Lose 10 pounds in ten days! Heard this claim before? In the quest to lose weight fast, thousands of consumers fall prey to this false sense of hope. Among adults over age 20, over two-thirds of them are considered overweight or obese. Nearly 46% of women and 33% of men have attempted to lose weight. The solution does not come easy.
With so many “fad diets” out there to offer quick solutions, it can be head spinning to actually find something that works. The quick fixes offer a fast, almost effortless way to drop unwanted pounds. The Master Cleanse, for example, claims an individual can lose up to 20 pounds in 10 days. Or the various “Hollywood Juice Fasts” which claims a loss of up to 10 pounds in two days by simply drinking nothing but their juice all day. When the low-carb craze was at it’s high, many people were content with eating as much chicken, steak, hamburgers, hot dogs and cheese as they wanted, as long as it was not served with bread.
Here’s a few questions to ask when evaluating popular diets:
*How does the diet cut calories? For the diet to work, calories consumed need to be less than calories expended. It takes a 3,500-calorie deficit to lose one pound of fat.
*Is it healthy? A healthy diet promotes a variety of foods and exercise to improve overall health, including reducing the risk of cardiovascular diseases, high blood pressure, diabetes, and obesity.
*What is the nutrient density of the diet? The best diets advocate at least nine servings daily of fruits and vegetables. Fiber-containing whole grains and calcium-rich, low-fat dairy products should also be encouraged. If the diet relies primarily on supplements to ensure adequate vitamins and minerals, it probably is not the healthiest choice.
*Does the diet advocate exercise? Nutrition is only one component in making a long-term lifestyle change. Exercise moderately accelerates weight loss by increasing calorie deficit and is essential in keeping the weight off.
*Does it make sense? To sell books and win over dieters who have “tried everything,” diet plans tend to make unbelievable claims. From promises to lose 8 to 13 pounds in the first two weeks of a diet to promotion of magic supplements, diets are marketed as easy and effective that they may seem irresistible, at least at first.
*Is it individualized to your specific needs? Lots of these popular diets support the same plan for all people regardless of other individual factors. Things such as age, existing health issues, cultural differences and current levels of fitness needs to be assessed by a fitness professional to determine an individual plan that works for each person.

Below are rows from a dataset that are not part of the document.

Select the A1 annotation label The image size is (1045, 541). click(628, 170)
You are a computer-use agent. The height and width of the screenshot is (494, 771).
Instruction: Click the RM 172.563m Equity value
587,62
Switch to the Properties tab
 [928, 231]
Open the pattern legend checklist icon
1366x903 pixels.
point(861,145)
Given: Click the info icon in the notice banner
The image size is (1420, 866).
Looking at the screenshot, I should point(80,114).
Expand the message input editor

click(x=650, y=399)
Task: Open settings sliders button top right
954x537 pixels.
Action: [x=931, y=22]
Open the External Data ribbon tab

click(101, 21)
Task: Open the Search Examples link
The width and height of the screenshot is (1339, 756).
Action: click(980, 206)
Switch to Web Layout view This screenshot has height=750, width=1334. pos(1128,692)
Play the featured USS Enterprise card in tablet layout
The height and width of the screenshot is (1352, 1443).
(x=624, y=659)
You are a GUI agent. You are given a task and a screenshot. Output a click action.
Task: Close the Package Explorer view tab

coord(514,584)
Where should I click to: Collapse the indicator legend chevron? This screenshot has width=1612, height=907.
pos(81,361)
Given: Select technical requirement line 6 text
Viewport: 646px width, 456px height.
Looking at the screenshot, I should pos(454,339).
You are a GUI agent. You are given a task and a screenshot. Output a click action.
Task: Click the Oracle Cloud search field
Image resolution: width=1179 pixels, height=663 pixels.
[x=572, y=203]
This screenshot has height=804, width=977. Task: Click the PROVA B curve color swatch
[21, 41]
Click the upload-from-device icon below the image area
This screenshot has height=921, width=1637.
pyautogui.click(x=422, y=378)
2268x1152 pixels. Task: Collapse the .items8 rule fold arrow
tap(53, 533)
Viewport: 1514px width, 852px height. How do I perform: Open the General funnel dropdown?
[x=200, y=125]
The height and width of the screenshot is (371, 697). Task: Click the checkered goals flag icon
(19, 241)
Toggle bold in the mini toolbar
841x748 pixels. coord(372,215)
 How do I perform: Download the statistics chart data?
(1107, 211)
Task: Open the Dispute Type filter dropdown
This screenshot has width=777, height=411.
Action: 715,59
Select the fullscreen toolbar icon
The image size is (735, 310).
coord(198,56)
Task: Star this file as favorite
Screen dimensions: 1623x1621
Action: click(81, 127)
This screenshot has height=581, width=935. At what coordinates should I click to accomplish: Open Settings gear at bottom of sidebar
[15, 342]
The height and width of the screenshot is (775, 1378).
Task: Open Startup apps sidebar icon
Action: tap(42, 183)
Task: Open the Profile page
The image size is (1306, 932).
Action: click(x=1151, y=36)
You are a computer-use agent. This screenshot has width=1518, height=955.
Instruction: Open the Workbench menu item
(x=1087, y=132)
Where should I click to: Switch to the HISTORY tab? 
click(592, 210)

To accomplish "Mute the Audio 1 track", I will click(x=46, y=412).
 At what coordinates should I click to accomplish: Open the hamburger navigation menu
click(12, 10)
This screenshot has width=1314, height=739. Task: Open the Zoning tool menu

*How much does it cost? Even if it can be afforded, most of these popular diets can get pretty expensive when there are specific foods to buy. Once the specific products are not used or the supplements can not be afforded, success in the weight loss plan may not be effective. For example, Weight Watchers is a great plan, long as you can afford to continue attending the meetings.
*What kind of social support does it offer? Social support is key to successful weight loss. If a diet plan requires an individual to eat different food other than that of the rest f the family, he or she probably won’t be successful on the diet. Of the individual’s family is not supportive, they may struggle to adhere to the lifestyle change.
*How easy is it to adhere to the diet? Long-term adherence to a program (i.e., lifestyle change) is the most important factor for lifelong weight-loss success. From Atkins, to South Beach to Zone and cleanses, these types of “diets” are difficult to adhere to for the long-term.
So what is an effective way to lose weight? The answer: weight loss at a slow and steady rate (1 to 2 pounds a week), learning the proper way to eat through nutritious whole foods, portion control and incorporating physical activity into your life every day. Simple, small changes made every day will help a person stick with their weight loss efforts.